Azolla (Azolla filiculoides and others)

Azolla forms dense mats across the surface of water.
Azolla forms dense mats across the surface of water.

Common names: Azolla, Duckweed, Mosquito Fern

Taxonomic name: Azolla species

Family: Salviniaceae

Uses: Livestock food, compost, nitrogen fixing

Area of origin: Global

Warnings: None

Azolla is a genus of aquatic ferns that can have an important role in a garden. Azolla filiculoides or ‘Red Azolla’ is the most common species around here, but the rest are pretty similar. I first wrote about Azolla in Grass Roots Magazine No. 257 Feb/March 2020  in a little article titled ‘Amazing Azolla’.

What makes it good for gardens?

Azolla is simple to grow – just water and sunlight is enough, though it does like a few nutrients too. It does like phosphorous and a deficiency in this can be seen in slower growth and red tinged leaves.

Azolla can double its mass in 3 days! Wow! that’s really important because it can easily supply us with a lot of organic material. Of course, conditions apply. In non-perfect conditions, it can take longer, maybe up to two weeks. This means you have to buy less mulch or compost for your garden.

Azolla ferns also play symbiotic hosts to a species of bacteria that fixes nitrogen from the atmosphere (and I suppose the water too). Fixing nitrogen into the biomass means a more nutritious addition to your garden mulch.

Azolla leaves.
Prolific and fast growing

Azolla is rich in protein (25 – 30% dry weight!), amino acids and minerals such as iron, calcium, phosphorous, potassium, copper and magnesium. It’s also low in carbohydrates and contains Omega 3 Fatty Acids. People can eat it (yuck!) but it’s best fed to pets and livestock. Our chickens love it in Summer but tend to go off of it in the colder weather. When we had rabbits, they would eat it willingly, especially if a handful or two was mixed with their usual feed.

Worms love Azolla too, especially when it’s added to worm farms in Summer. They can go to work on the bacteria straight away while the rest breaks down. The high levels of protein in Azolla makes for fat worms.

We have two plastic tubs in which we grow our Azolla.. You don’t need much water to grow it, we grow ours about 5 cm, that’s all. We don’t get many mosquitoes growing in the tubs because the dense growth to provides a barrier to them. There are usually a couple around, but nowhere near the amount I was expecting. As a precaution, though, we grow it away from the house.

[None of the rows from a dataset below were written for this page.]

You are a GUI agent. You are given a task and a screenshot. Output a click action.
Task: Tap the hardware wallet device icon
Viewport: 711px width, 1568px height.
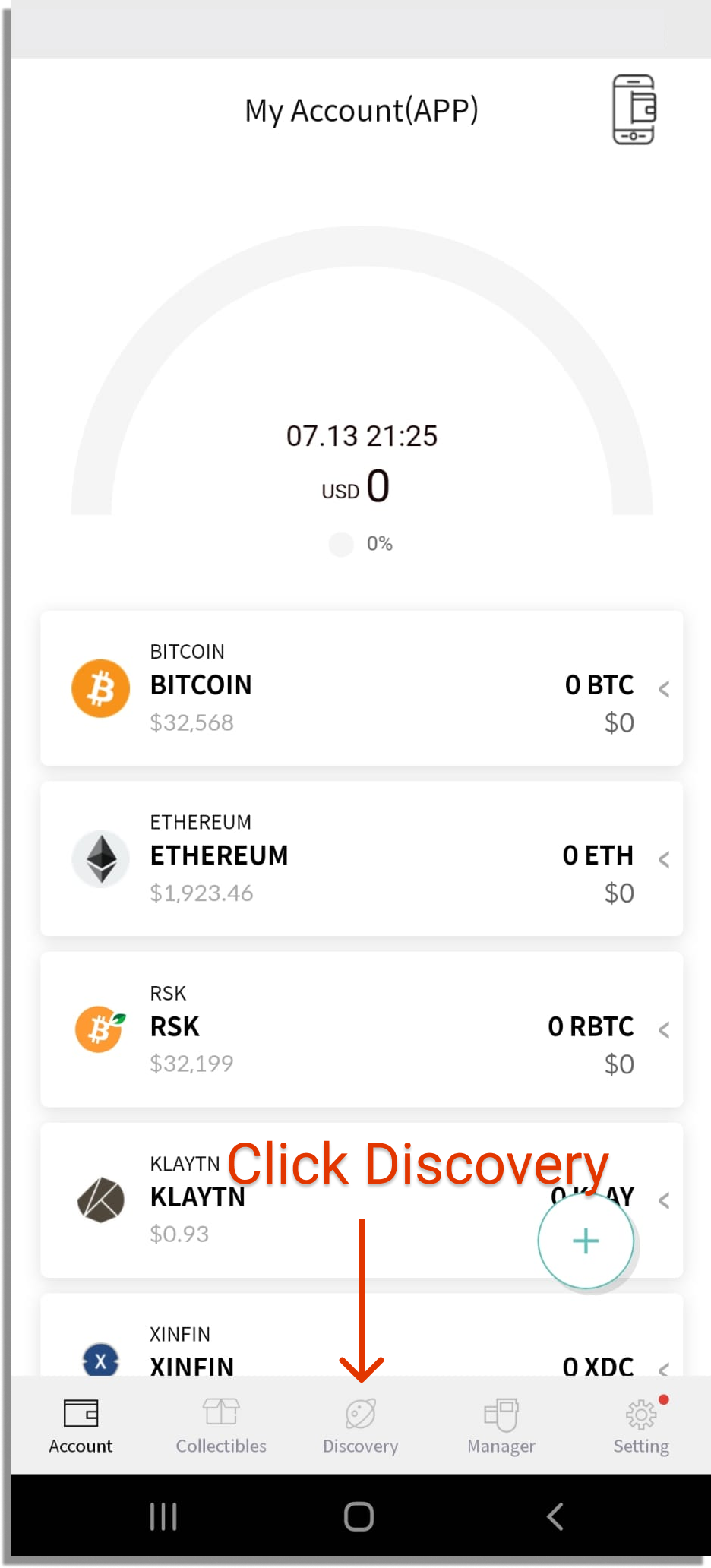click(x=634, y=109)
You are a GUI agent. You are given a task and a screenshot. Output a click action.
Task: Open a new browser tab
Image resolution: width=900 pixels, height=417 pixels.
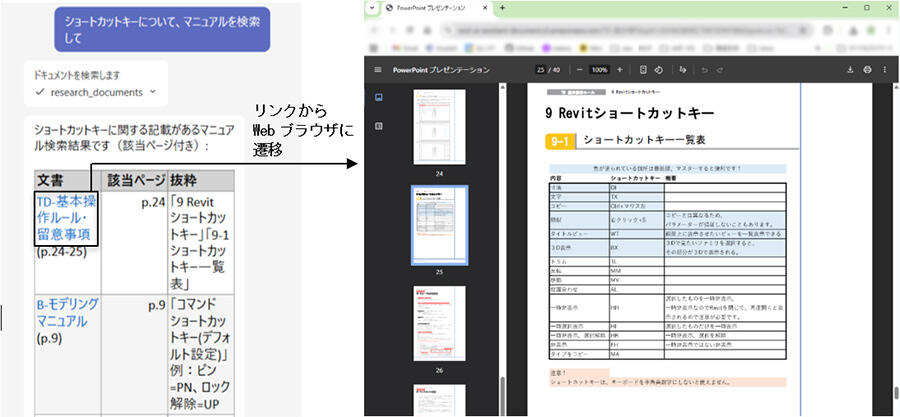(x=502, y=8)
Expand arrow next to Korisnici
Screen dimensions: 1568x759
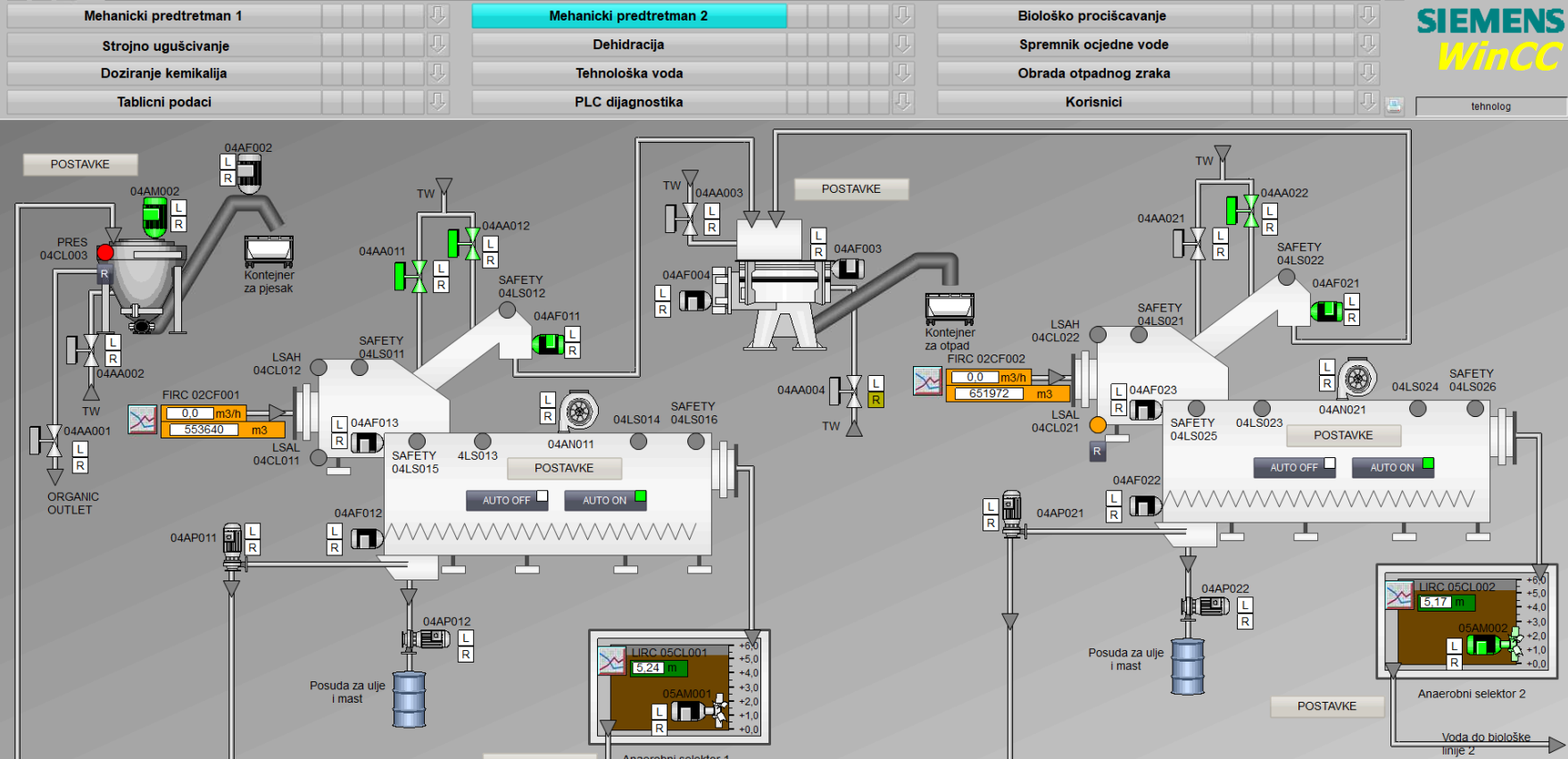click(x=1368, y=102)
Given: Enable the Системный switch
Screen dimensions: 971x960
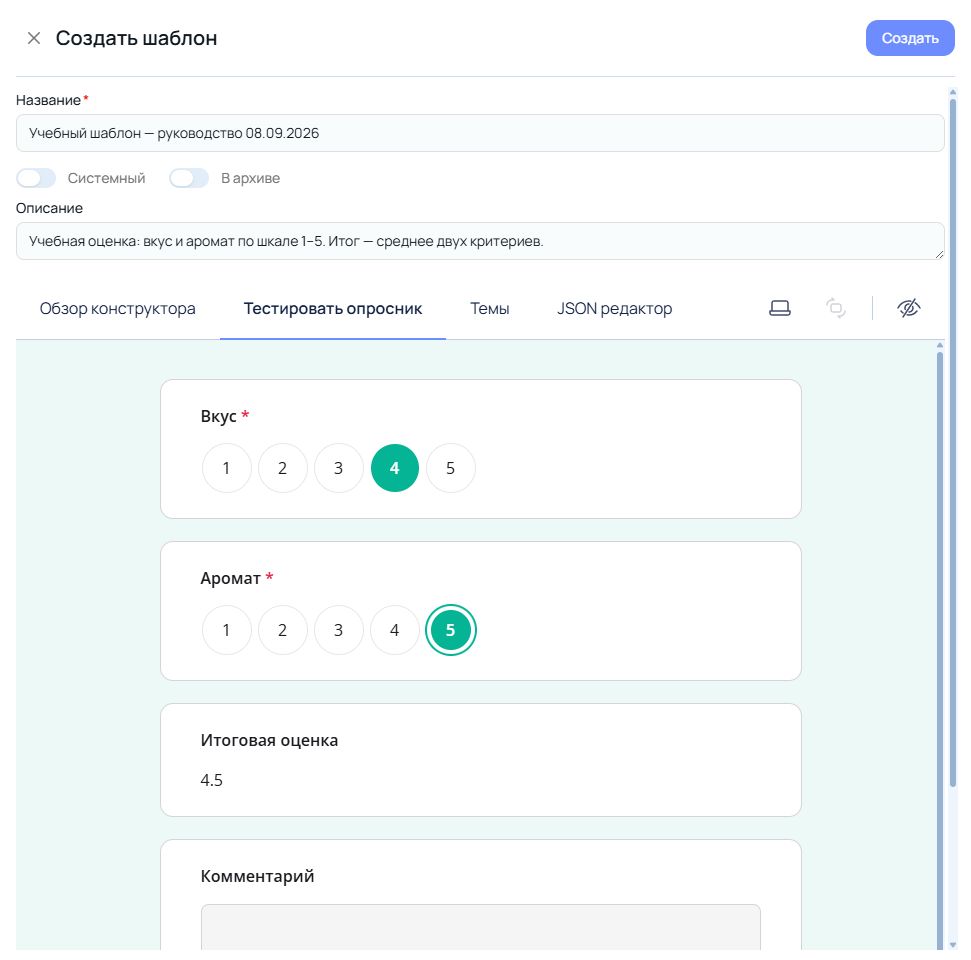Looking at the screenshot, I should coord(36,178).
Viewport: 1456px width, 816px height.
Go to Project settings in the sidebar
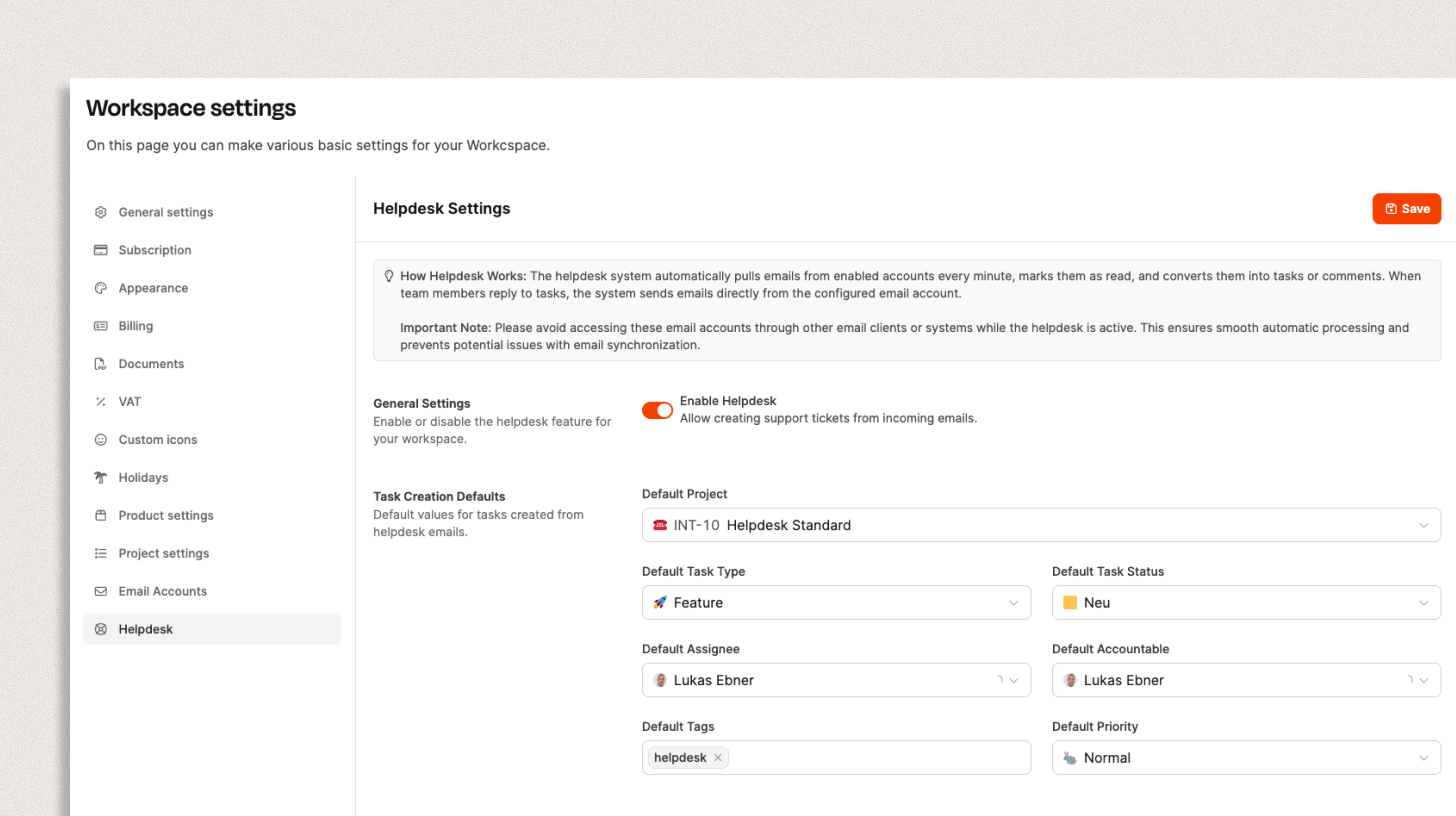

The occasional addition of a little urine, worm wee, or Seasol gives it the nutrients that it needs to thrive.

Propagation is dead easy as well. Just grab a handful and grind it up into smaller pieces and put it in a new container of water with a little fertilizer mixed in. The best fertilizer to get things going ios definitely chicken poo. Add couple cf cupfuls to the tub and you could be surprised by the speed at which the Azolla covers the water’s surface.

Azolla roots can float or anchor in soil.
Azolla roots can float or anchor in soil.

To use it in the garden, just apply handfuls directly to where you want it to go. You could dig it in too, but I’m too lazy to do that!

To feed it to your animals, just give it to them directly, the individual plants are small enough for chickens to eat and large enough for rabbits and goats and the like. For worms, just throw handfuls onto the beds and let its wet goodness feed them up.

Azolla is such a big deal when it comes to sustainable farming that there’s a foundation dedicated to it, The Azolla Foundation. There’s also an organisation in the Philippines that promotes its use, it’s called Azolla Philippines.

Azolla makes an incredible Summer mulch for pot plants.
Azolla makes an incredible Summer mulch for pot plants.